Civic centre naming rights a no go

While city council is willing to develop sponsorship deals in the new civic centre, it's hands-off the name.

A city staff report came to council Monday looking for direction on what types of corporate sponsorship to pursue. They gave the go-ahead to go after many types inside the building but nixed selling naming rights to the facility.

Before the meeting, Coun. Jonathan Coté said the facility is too important to the city, and it is too tied to the identity of the city to have a corporate connection.

"It would take away from the brand, and from what the facility is all about which is about being the cultural hub," said Coté.

Parks, recreation and culture director Dean Gibson, who wrote the report, said exploring corporate sponsorship for the civic centre is a topic his department has been kicking around lately after a recent workshop.

"In all the range of things we've been discussing about the civic centre even when the idea was conceived many, many years ago, one of the themes that was discussed was revenue generation beyond our traditional means to recoup some of the expenses," said Gibson. "Do we want to go down a path to explore this notion of sponsorship? And if we do, we've got some work to do with it."

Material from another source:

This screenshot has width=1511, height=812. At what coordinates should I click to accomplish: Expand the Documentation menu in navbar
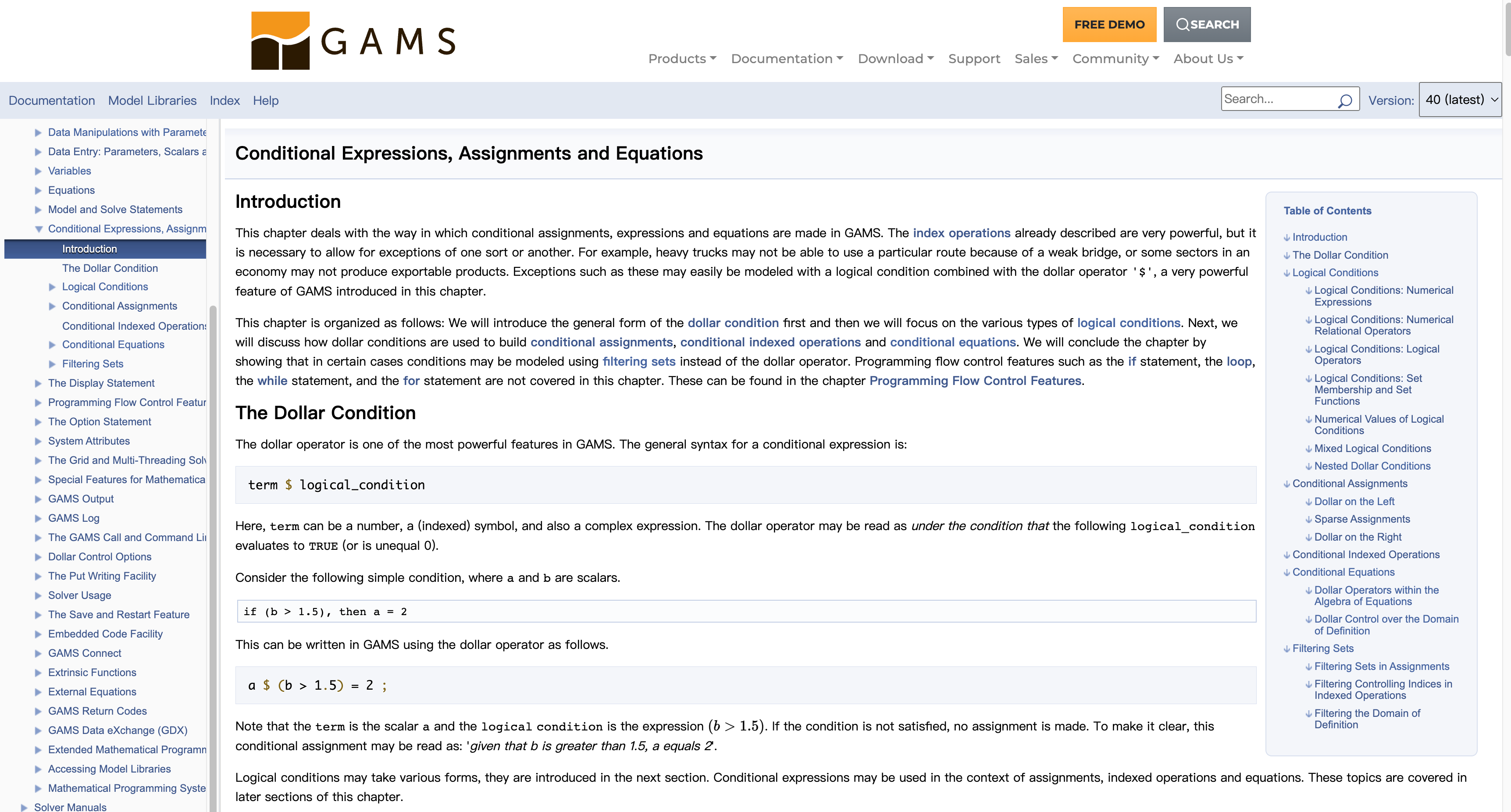coord(787,58)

There are other more modest means of corporate sponsorship besides the naming rights the city could pursue aggressively, said Gibson. What's unknown is how much of an appetite there is for commercialism in the public domain.

Surveys done by the city in the past show residents are generally supportive, those who are opposed to the concept are  "very opposed," said Coté. "There is still a significant sector of the population that have strong feelings about it."

Gibson said sponsorship is a very different animal than it was just 15 or 20 years ago. It's not just a sign board filled with business ads on a wall in a hockey rink.

He said the civic centre is a test case for what works well that could be used as a template to develop sponsorships for other facilities in the city, or for future projects like redevelopment of the Canada Games Pool.